En este mismo pilar, la iconografía evangélica se centra en el ciclo de la Pasión con los pasajes de la Crucifixión donde Cristo, flanqueado por el sol, la luna y el buen y el mal ladrón, sufre el acoso de Longinos y Estefatón con la lanza y la esponja empapada en vinagre, respectivamente; el descendimiento de la cruz; la visita de las Marías al sepulcro vacío, símbolo de la resurrección del Salvador y de su triunfo sobre la muerte que rubrica, acto seguido, la figura del Redentor en compañía de cuatro ángeles que portan los atributos del sacrificio a modo de emblemas de su victoria.
Precisamente en un capitel cercano de esta misma galería septentrional se figuran la Duda de Tomás y el Noli me tangere, dos apariciones del ciclo glorioso que aluden a la realidad física de la resurrección. En la primera de ellas, la Magdalena reconoce a Jesús bajo la indumentaria de un humilde hortelano y, al intentar acercarse a Él, Éste le responde «No me toques, que todavía no he subido al Padre» (Jn. 20, 15).
Las actitudes de la Magdalena y de Tomás son contrapuestas: mientras en el Noli me tangere la mujer no puede ni siquiera rozar con los dedos el cuerpo de su amado Maestro, en cambio el Salvador invita a su discípulo a introducir los suyos en la herida del costado abierta por la lanza. Tanto la fervorosa Magdalena como el incrédulo apóstol aparecen postrados ante la figura erguida y majestuosa de Cristo.
El capitel contiguo se decora con dos temas de profundo contenido alegórico: Sansón desquijarando al león (anuncio en el Antiguo Testamento del Mesías vencedor de Satán en el Infierno) y la lucha de un guerrero cristiano que, parapetado tras el típico escudo oblongo con la cruz, se enfrenta a una figura diabólica.
Por su parte, diversos capiteles de la crujía norte desarrollan el ciclo de la Encarnación de Cristo. En uno de ellos se cincelan algunos pasajes de la infancia: el Nacimiento, que sigue el modelo visto en la portada de acceso al templo desde el claustro, con la Virgen en el lecho auxiliada por San José, en la parte inferior, y el Niño con el cuerpo fajado sobre el pesebre con el buey y la muía, en la superior; el Anuncio a los pastores por un ángel que desciende de los cielos desplegando una filacteria; la Epifanía de los Magos, en su doble vertiente de viaje y adoración del Niño que, sentado en el regazo de su Madre, ciñe la corona y exhibe en su mano la flor de lis, alusiva a su condición de vástago de la estirpe de David; y, finalmente, el Milagro de la conversión del agua en vino en las bodas de Cana.

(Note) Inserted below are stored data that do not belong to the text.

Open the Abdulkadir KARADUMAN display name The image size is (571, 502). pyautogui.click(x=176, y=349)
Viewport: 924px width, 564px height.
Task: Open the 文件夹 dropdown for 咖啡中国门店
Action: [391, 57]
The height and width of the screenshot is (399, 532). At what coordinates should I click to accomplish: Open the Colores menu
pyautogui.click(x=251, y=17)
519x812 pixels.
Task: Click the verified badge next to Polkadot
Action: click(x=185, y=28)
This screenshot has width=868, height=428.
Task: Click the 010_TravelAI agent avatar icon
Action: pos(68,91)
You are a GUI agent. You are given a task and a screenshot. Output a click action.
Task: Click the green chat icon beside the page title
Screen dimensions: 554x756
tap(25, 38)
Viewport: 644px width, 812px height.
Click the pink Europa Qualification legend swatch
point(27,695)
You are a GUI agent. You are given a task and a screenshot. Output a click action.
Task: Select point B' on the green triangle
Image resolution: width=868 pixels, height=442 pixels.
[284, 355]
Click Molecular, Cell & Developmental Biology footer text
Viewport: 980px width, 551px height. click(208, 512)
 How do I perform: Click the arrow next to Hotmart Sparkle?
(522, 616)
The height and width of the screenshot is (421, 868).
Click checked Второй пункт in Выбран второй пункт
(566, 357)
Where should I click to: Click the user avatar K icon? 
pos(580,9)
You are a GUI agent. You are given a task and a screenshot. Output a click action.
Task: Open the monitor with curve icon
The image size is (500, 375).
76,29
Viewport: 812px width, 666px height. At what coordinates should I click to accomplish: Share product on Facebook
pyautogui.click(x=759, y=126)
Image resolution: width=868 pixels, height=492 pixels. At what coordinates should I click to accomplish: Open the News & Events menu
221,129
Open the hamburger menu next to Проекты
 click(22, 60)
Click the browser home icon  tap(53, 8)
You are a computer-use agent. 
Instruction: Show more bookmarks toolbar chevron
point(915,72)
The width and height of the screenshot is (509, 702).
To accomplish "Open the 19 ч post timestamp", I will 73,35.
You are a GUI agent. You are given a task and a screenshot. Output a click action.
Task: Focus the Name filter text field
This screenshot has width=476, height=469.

La Presentación en el templo, sobre otro interesante capitel de esta misma galería, recalca la idea de la continuidad y legitimación de los dos Testamentos al ilustrar cómo Cristo, antes de imponer la Nueva Ley, quiso cumplir primero la Antigua.
En este mismo capitel, dos escenas completan el ciclo de la vida pública del Salvador, que se iniciaba con las Bodas de Cana antes citadas: el Bautismo, con San Juan derramando el agua de un jarro sobre la cabeza del Mesías, sumergido hasta la cintura en el Jordán, ante la abrupta irrupción de la paloma del Espíritu Santo, que emerge entre las nubes por el ángulo superior derecho; y las Tentaciones en el desierto.
El relato evangélico concluye con la entrada de Cristo en Jerusalén a lomos de una borrica, auténtico preludio de su pasión y muerte, que se desarrolla, como hemos visto, en el pilar nordeste del claustro.